**Supplied text:**
[BEGIN]
Re: [CFT][PATCH 1/3] userns: Avoid problems with negative groups

From: Andy Lutomirski
Date: Tue Dec 02 2014 - 17:57:23 EST

On Tue, Dec 2, 2014 at 2:48 PM, Eric W. Biederman <ebiederm@xxxxxxxxxxxx> wrote:
> Andy Lutomirski <luto@xxxxxxxxxxxxxx> writes:
>> On Tue, Dec 2, 2014 at 1:26 PM, Eric W. Biederman <ebiederm@xxxxxxxxxxxx> wrote:
>>> Andy Lutomirski <luto@xxxxxxxxxxxxxx> writes:
>>>> On Tue, Dec 2, 2014 at 12:25 PM, Eric W. Biederman
>>>> <ebiederm@xxxxxxxxxxxx> wrote:
>>>>> Classic unix permission checks have an interesting feature, the group
>>>>> permissions for a file can be set to less than the other permissions
>>>>> on a file. Occassionally this is used deliberately to give a certain
>>>>> group of users fewer permissions than the default.
>>>>> Overlooking negative groups has resulted in the permission checks for
>>>>> setting up a group mapping in a user namespace to be too lax. Tighten
>>>>> the permission checks in new_idmap_permitted to ensure that mapping
>>>>> uids and gids into user namespaces without privilege will not result
>>>>> in new combinations of credentials being available to the users.
>>>>> When setting mappings without privilege only the creator of the user
>>>>> namespace is interesting as all other users that have CAP_SETUID over
>>>>> the user namespace will also have CAP_SETUID over the user namespaces
>>>>> parent. So the scope of the unprivileged check is reduced to just
>>>>> the case where cred->euid is the namespace creator.
>>>>> For setting a uid mapping without privilege only euid is considered as
>>>>> setresuid can set uid, suid and fsuid from euid without privielege
>>>>> making any combination of uids possible with user namespaces already
>>>>> possible without them.
>>>>> For now seeting a gid mapping without privilege is removed. The only
>>>>> possible set of credentials that would be safe without a gid mapping
>>>>> (egid without any supplementary groups) just doesn't happen in practice
>>>>> so would simply lead to unused untested code.
>>>>> setgroups is modified to fail not only when the group ids do not
>>>>> map but also when there are no gid mappings at all, preventing
>>>>> setgroups(0, NULL) from succeeding when gid mappings have not been
>>>>> established.
>>>>> For a small class of applications this change breaks userspace
>>>>> and removes useful functionality. This small class of applications
>>>>> includes tools/testing/selftests/mount/unprivileged-remount-test.c
>>>>> Most of the removed functionality will be added back with the
>>>>> addition of a one way knob to disable setgroups. Once setgroups
>>>>> is disabled setting the gid_map becomes as safe as setting the uid_map.
[END]
**Dataset extract:**
[BEGIN]
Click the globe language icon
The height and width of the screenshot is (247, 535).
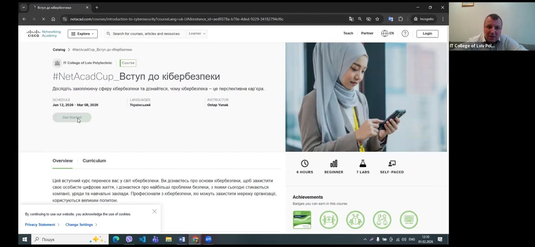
[END]
**Aim 1:** Revise the negative-groups patch message, starting at "On Tue, Dec 2, 2014 at 2:48" and ending at "than the default.", so that "deliberately" reads "intentionally".
**Aim 2:**
Answer from the negative-groups patch message:
(a) Which function has its permission checks tightened?
(b) What call is kept from succeeding when gid mappings have not been established?
(c) Which file is named as part of the small class of applications the change breaks?
The material comes from a separate source.

**Output 1:**
On Tue, Dec 2, 2014 at 2:48 PM, Eric W. Biederman <ebiederm@xxxxxxxxxxxx> wrote:
> Andy Lutomirski <luto@xxxxxxxxxxxxxx> writes:
>> On Tue, Dec 2, 2014 at 1:26 PM, Eric W. Biederman <ebiederm@xxxxxxxxxxxx> wrote:
>>> Andy Lutomirski <luto@xxxxxxxxxxxxxx> writes:
>>>> On Tue, Dec 2, 2014 at 12:25 PM, Eric W. Biederman
>>>> <ebiederm@xxxxxxxxxxxx> wrote:
>>>>> Classic unix permission checks have an interesting feature, the group
>>>>> permissions for a file can be set to less than the other permissions
>>>>> on a file. Occassionally this is used intentionally to give a certain
>>>>> group of users fewer permissions than the default.

**Output 2:**
(a) new_idmap_permitted
(b) setgroups(0, NULL)
(c) tools/testing/selftests/mount/unprivileged-remount-test.c